Speaker of the House of Assembly of Saint Lucia
- In office 6 January 2012 – 19 May 2016
- Prime Minister: Kenny Anthony
- Preceded by: Rosemary Husbands-Mathurin
- Succeeded by: Leonne Theodore-John

Personal details
- Born: Peter Irvin Foster
- Occupation: lawyer

= Peter Irvin Foster =

Saint Lucian politician

Peter Foster (KC) is a Saint Lucian lawyer and politician.
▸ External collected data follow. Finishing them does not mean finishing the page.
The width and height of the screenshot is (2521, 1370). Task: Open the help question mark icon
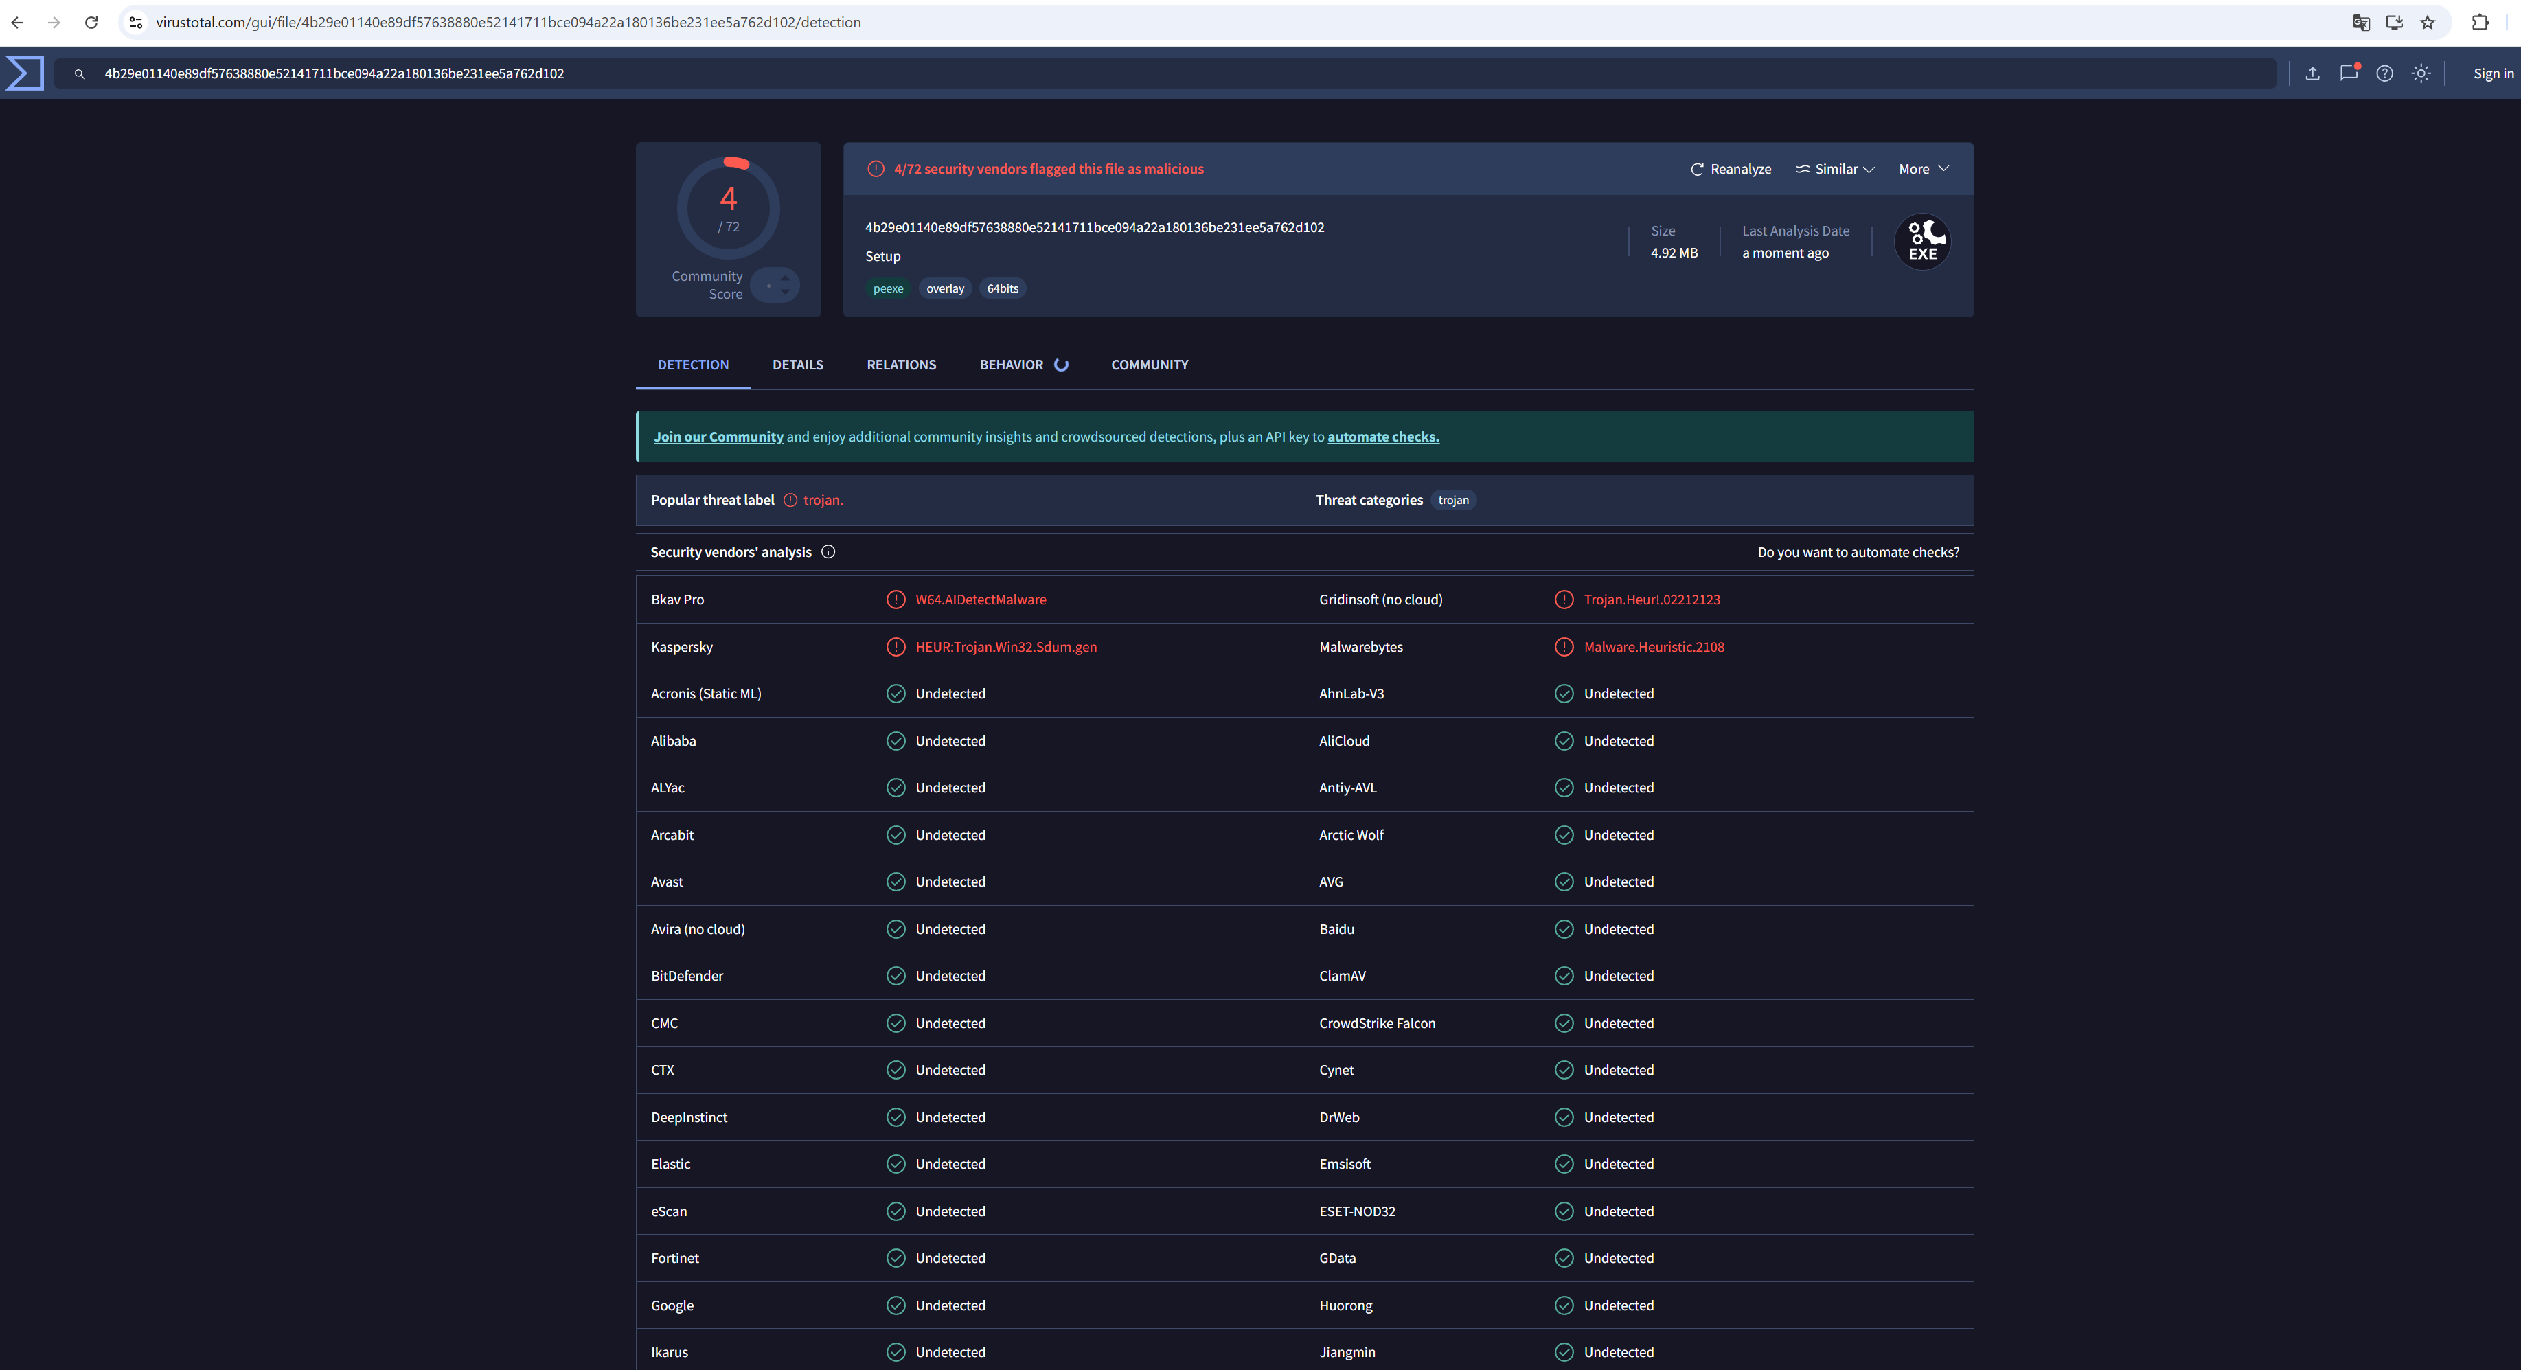tap(2385, 73)

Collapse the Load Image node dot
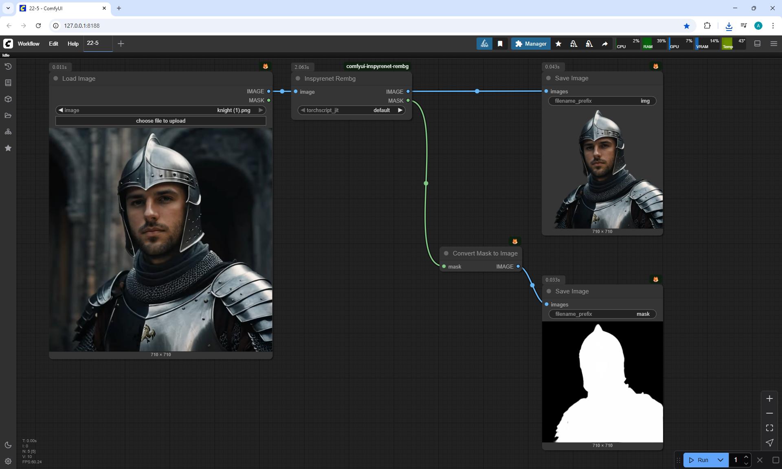click(56, 78)
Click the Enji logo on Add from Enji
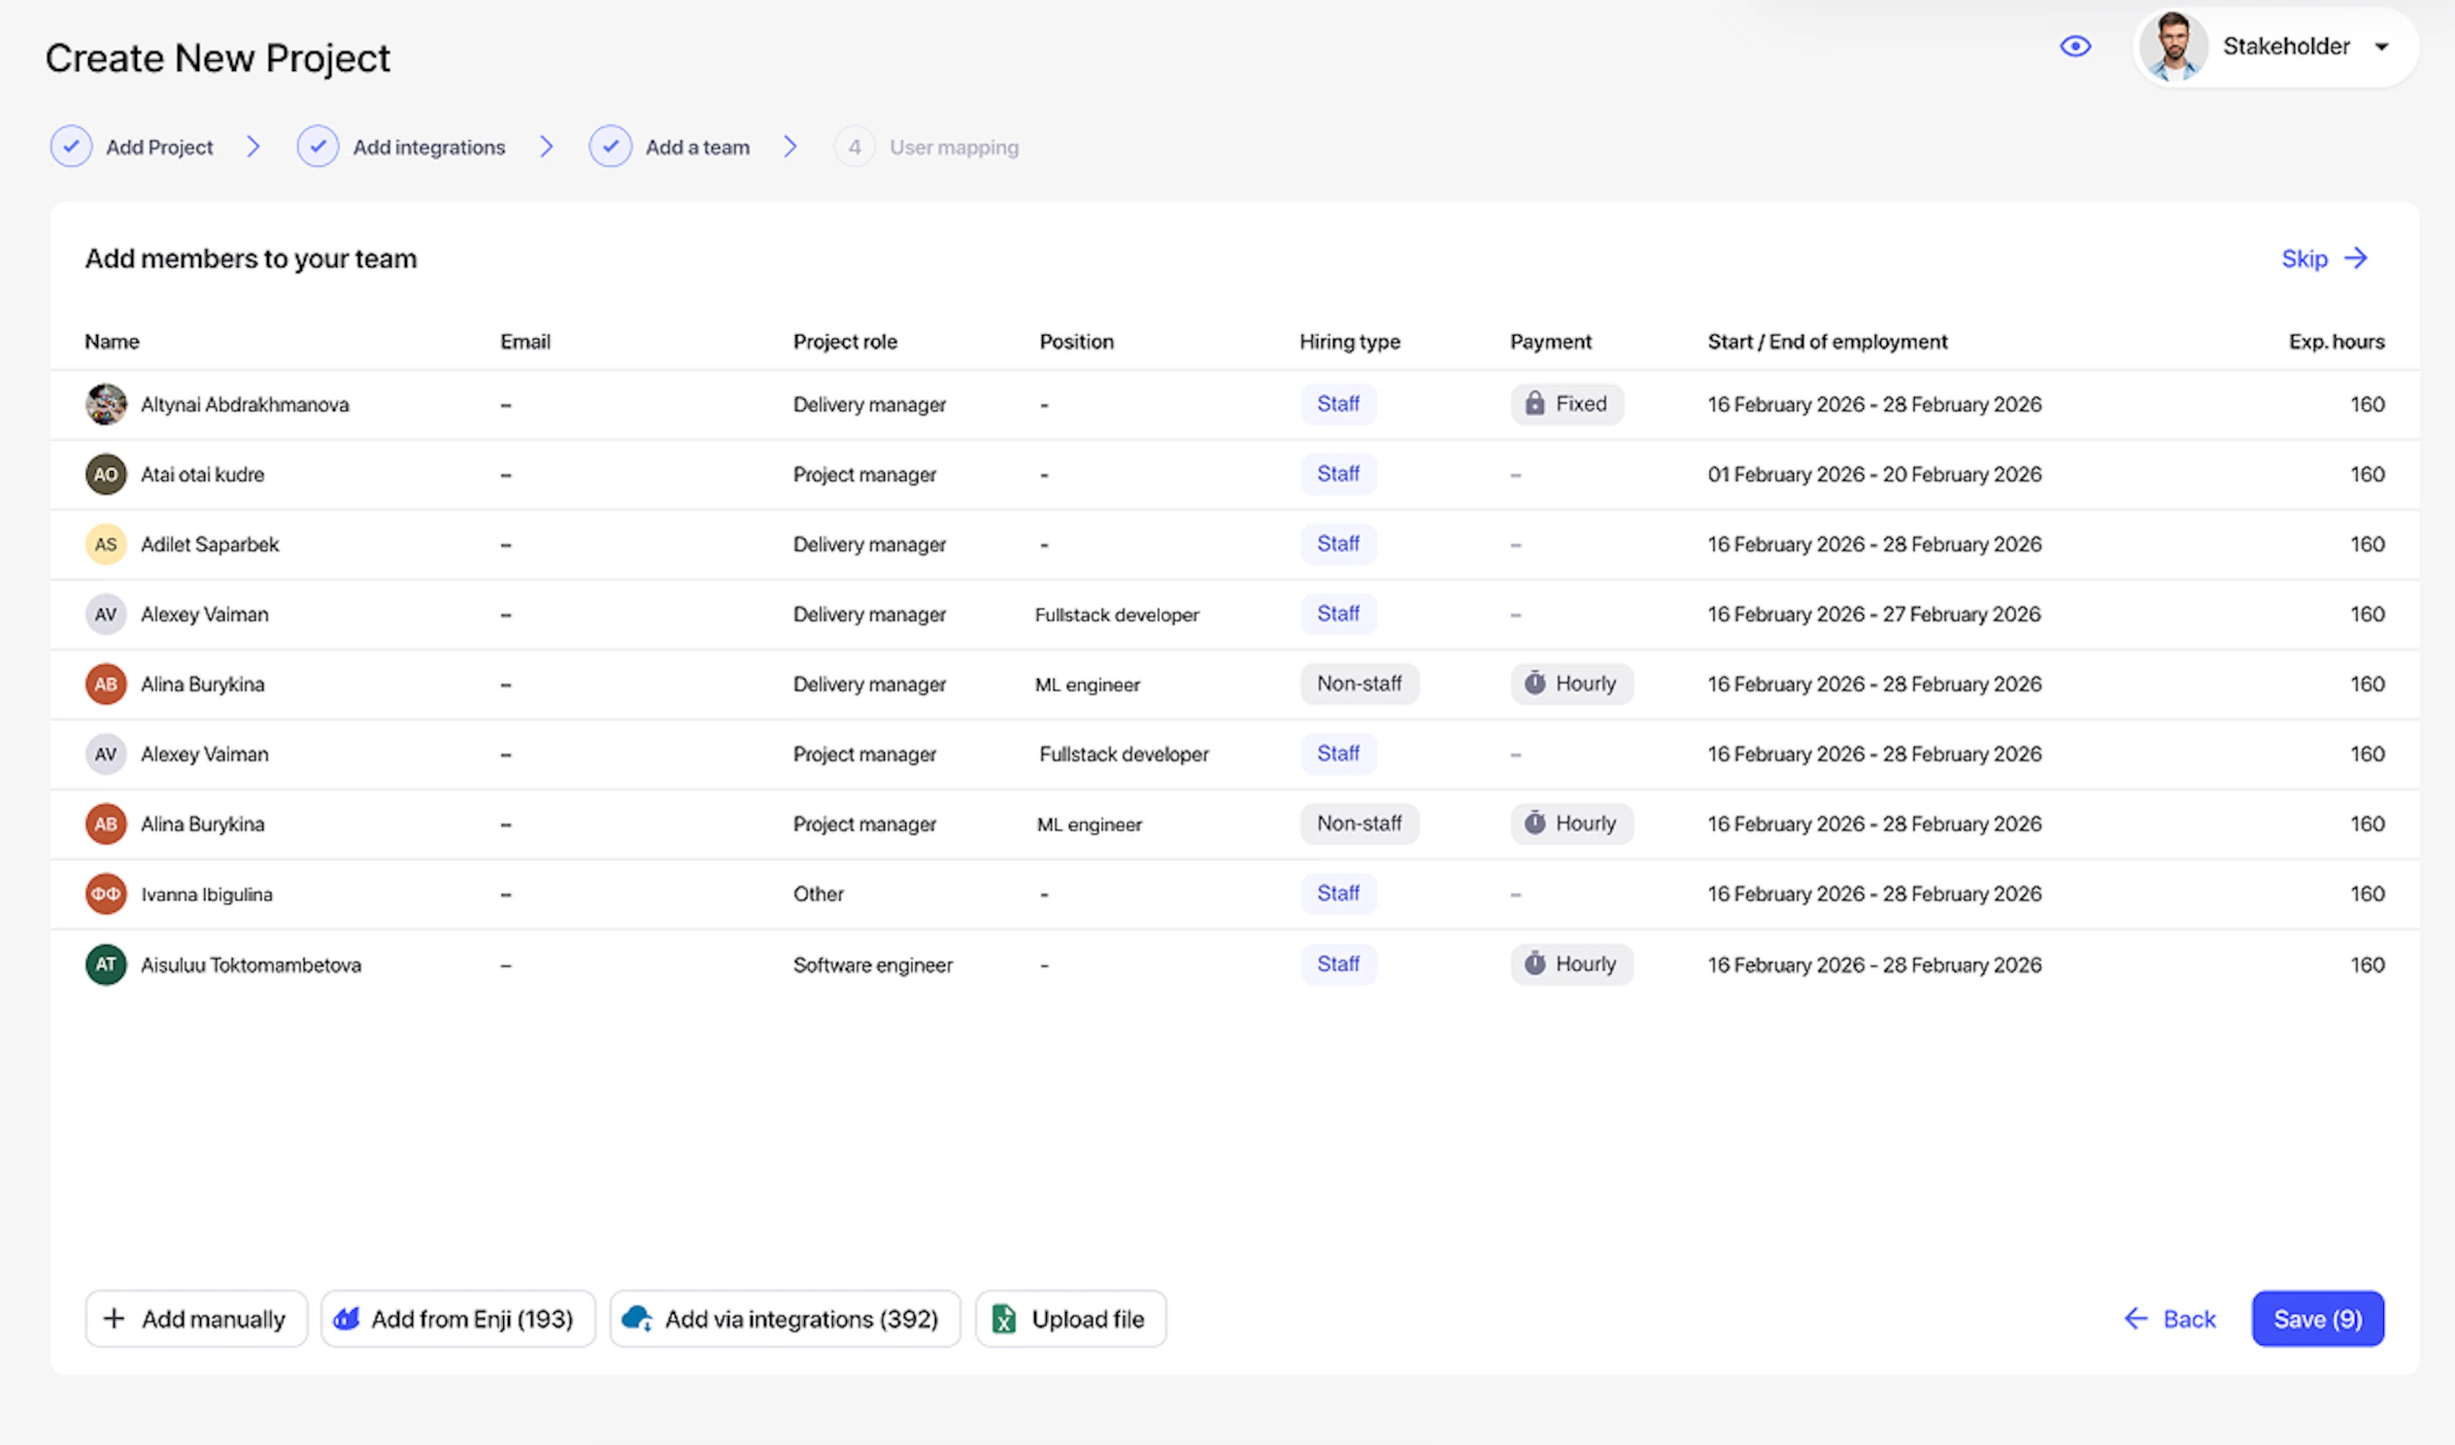This screenshot has height=1445, width=2455. 347,1318
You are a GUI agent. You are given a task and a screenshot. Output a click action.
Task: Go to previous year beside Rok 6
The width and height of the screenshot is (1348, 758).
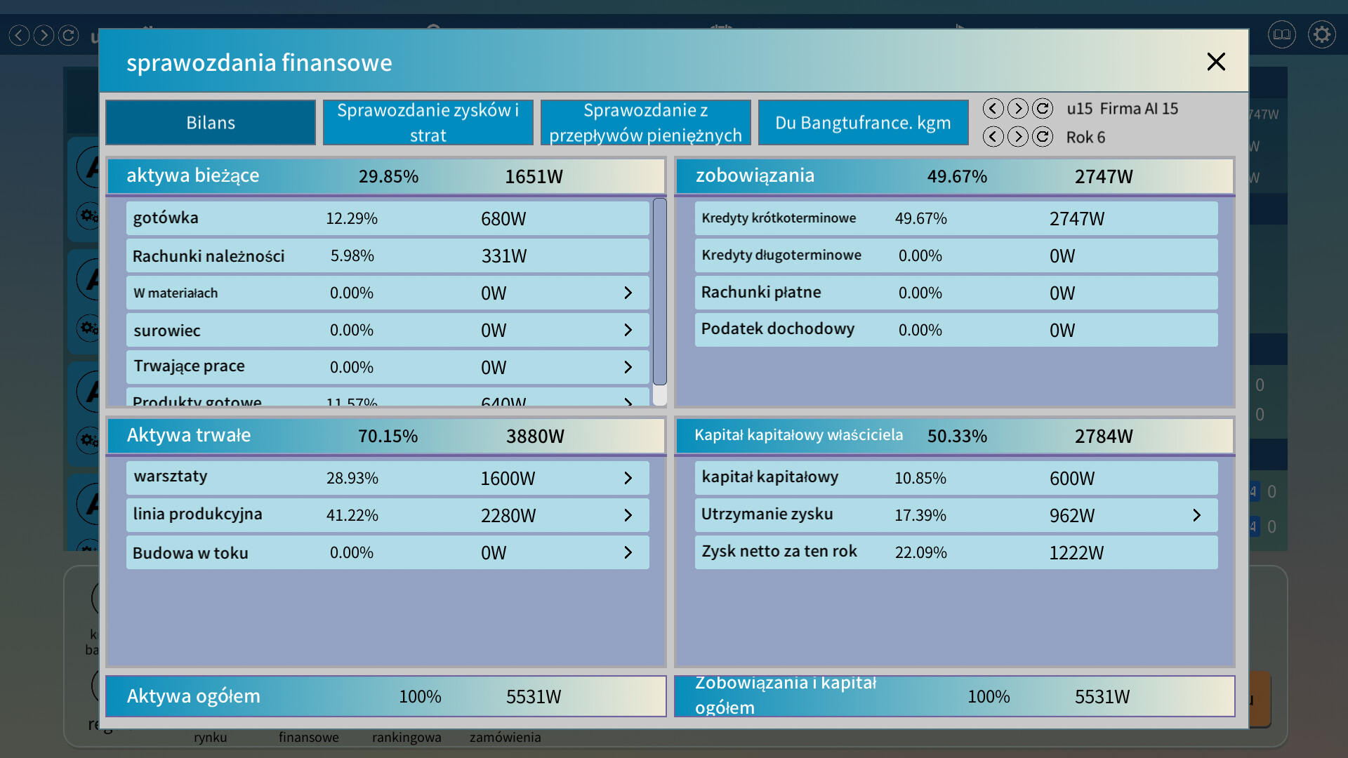(993, 137)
He has a Bachelor of Arts in law degree from the University of North London. He has worked as a lawyer, on a private practice since 1983. He was called to the bar in London, England and in Castries, Saint Lucia, in 1983. He has also served as a temporary magistrate in Saint Lucia. He has also been a judge of the Eastern Caribbean Supreme Court. He has also served as a High Court Judge in the British Virgin Islands and in Anguilla. He is a former chairman of the Castries City Corporation and director of St. Lucia Electricity Services Company.

On 6 January 2012, he was elected to serve as Speaker of the House of Assembly, during the government of Kenny Anthony. He served until 19 May 2016.

In July 2012 he was appointed Queen’s Counsel.

Since 2021 he has been a judge in the Court of Appeal of Belize.